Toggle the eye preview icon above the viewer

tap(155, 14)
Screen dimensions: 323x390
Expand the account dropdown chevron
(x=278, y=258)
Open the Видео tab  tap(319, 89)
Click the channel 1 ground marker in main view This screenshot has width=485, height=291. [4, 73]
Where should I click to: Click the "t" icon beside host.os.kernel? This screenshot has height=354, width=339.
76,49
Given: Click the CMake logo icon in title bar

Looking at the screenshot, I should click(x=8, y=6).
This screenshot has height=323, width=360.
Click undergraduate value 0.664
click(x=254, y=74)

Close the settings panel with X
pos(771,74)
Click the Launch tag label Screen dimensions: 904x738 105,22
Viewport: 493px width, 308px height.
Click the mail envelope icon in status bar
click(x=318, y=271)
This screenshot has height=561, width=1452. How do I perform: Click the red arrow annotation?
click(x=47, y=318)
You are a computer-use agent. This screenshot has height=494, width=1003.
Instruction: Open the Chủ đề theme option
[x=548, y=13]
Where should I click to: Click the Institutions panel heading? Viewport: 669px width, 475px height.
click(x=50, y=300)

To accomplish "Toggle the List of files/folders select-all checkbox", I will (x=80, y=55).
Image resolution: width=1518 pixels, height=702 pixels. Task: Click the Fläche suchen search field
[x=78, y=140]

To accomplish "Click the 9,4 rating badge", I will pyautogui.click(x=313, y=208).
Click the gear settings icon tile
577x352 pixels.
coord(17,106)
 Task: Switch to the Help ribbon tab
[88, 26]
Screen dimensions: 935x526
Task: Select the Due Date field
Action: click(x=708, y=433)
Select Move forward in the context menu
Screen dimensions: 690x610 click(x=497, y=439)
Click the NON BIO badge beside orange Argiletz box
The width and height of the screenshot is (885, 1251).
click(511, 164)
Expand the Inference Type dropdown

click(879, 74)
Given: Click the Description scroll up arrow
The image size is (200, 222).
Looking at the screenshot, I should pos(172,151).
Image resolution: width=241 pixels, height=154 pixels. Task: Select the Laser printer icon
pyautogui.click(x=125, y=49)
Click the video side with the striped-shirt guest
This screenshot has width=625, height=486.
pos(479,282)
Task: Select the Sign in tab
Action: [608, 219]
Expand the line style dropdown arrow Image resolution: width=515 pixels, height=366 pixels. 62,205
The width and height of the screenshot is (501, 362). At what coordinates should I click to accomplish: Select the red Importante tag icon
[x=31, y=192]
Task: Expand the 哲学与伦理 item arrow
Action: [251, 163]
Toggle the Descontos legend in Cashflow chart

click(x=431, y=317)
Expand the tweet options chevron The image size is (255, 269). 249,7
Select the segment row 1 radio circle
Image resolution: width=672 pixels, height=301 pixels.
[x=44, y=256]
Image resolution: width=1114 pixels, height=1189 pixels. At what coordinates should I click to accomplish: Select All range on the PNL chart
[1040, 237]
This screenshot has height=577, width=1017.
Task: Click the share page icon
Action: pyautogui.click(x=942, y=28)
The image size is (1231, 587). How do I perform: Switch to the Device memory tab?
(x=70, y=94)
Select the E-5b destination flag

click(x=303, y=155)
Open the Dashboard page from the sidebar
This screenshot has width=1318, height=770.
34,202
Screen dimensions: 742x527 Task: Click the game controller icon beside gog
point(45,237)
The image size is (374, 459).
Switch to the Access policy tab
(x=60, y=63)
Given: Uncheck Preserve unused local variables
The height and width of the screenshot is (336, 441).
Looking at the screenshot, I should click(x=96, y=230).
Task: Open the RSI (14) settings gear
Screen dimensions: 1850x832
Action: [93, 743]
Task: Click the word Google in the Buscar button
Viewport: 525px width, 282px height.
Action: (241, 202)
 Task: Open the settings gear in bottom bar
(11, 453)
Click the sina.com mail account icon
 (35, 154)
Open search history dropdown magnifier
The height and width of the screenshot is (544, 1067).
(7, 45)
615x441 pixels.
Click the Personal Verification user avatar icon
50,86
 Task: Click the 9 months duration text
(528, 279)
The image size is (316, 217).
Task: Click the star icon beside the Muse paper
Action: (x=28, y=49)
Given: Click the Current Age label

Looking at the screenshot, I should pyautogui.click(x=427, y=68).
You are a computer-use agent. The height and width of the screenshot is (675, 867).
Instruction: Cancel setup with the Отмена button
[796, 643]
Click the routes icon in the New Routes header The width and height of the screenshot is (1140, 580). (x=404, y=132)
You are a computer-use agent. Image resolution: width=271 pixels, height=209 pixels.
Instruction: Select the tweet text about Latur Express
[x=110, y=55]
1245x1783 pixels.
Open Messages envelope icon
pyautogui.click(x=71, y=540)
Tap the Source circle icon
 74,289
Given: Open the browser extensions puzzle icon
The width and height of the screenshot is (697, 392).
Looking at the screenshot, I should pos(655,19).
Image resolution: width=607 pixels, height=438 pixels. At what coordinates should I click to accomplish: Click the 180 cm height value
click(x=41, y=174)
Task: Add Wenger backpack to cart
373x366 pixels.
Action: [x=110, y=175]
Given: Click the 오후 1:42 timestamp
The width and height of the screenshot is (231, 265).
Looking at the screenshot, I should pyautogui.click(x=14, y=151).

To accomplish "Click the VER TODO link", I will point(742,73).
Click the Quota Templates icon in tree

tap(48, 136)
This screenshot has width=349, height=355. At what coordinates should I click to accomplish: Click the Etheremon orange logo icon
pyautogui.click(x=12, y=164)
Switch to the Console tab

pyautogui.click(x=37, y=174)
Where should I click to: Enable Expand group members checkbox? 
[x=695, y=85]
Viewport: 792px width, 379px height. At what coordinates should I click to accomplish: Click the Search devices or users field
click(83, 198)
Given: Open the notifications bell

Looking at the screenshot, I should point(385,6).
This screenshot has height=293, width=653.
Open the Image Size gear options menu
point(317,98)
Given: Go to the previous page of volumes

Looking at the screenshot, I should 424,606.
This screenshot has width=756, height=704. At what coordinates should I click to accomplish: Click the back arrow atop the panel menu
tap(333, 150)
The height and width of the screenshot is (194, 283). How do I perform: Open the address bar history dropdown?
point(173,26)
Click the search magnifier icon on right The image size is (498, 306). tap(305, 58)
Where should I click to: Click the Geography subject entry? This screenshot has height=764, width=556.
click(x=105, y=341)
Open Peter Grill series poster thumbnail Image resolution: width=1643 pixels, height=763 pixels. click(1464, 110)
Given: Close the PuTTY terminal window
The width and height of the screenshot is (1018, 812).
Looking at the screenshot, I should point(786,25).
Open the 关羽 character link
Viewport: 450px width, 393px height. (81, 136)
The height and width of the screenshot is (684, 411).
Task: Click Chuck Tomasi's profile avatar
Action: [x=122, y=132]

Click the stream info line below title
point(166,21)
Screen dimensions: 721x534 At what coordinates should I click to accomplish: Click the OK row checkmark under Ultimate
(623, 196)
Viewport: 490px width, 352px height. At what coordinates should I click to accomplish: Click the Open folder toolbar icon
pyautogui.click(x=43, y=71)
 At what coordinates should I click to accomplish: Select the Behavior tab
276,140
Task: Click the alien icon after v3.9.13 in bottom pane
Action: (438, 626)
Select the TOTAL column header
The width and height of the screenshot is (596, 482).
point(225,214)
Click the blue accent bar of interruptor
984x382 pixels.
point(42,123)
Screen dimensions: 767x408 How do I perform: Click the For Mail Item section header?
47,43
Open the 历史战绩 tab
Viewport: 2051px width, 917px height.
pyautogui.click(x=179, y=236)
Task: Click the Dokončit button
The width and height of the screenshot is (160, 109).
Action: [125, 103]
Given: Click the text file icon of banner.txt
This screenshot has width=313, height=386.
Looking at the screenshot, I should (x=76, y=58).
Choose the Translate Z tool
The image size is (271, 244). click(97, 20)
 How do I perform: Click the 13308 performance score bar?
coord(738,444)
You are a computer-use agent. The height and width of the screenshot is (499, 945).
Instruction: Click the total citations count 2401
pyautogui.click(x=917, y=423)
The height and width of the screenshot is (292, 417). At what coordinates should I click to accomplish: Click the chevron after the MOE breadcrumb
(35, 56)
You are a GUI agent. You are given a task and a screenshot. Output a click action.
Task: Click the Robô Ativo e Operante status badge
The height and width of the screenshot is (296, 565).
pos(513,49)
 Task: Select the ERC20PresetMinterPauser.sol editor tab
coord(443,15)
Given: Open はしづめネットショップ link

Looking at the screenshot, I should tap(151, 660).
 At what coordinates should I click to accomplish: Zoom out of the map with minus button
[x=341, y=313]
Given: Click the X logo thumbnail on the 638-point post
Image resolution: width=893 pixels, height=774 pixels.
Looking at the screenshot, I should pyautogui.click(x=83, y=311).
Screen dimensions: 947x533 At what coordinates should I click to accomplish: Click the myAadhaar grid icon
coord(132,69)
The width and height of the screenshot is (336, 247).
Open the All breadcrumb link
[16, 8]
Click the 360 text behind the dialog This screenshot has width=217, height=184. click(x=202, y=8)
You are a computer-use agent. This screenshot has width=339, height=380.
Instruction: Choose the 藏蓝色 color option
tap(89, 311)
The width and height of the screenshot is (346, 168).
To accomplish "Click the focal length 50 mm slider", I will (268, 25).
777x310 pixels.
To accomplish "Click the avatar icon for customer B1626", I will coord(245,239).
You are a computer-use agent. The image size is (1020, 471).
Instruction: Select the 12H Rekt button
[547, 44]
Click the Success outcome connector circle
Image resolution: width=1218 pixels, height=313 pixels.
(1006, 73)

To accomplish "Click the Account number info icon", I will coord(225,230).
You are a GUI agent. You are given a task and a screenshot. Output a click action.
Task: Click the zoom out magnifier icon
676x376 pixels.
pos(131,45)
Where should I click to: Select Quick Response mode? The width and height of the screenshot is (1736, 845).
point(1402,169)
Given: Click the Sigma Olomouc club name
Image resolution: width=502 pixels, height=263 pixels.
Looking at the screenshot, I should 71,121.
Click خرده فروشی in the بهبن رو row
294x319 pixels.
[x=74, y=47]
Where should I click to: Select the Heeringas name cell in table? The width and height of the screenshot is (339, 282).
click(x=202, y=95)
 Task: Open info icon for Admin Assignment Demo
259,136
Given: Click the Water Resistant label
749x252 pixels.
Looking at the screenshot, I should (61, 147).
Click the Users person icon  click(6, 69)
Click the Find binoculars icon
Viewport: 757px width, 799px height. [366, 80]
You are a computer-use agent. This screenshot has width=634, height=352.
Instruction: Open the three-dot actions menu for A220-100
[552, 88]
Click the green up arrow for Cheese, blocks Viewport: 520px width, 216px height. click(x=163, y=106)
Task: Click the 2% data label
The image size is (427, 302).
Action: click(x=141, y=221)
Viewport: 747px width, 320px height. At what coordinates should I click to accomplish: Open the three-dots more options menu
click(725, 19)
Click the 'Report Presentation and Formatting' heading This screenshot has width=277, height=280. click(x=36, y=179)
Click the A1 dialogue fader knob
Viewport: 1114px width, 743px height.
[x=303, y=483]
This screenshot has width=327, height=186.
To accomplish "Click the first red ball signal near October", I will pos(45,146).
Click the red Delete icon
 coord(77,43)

- [Exercise description]: Which lines above carry the string "agent"? Copy those lines.

- [Solved problem]:
You are a computer-use agent. This screenshot has height=494, width=1003.
You are a computer-use agent. The height and width of the screenshot is (675, 867).
You are a computer-use agent. Image resolution: width=271 pixels, height=209 pixels.
You are a computer-use agent. The height and width of the screenshot is (499, 945).
You are a GUI agent. You are given a task and a screenshot. Output a click action.
You are a computer-use agent. This screenshot has width=339, height=380.
You are a computer-use agent. The image size is (1020, 471).
You are a GUI agent. You are given a task and a screenshot. Output a click action.
You are a computer-use agent. This screenshot has width=634, height=352.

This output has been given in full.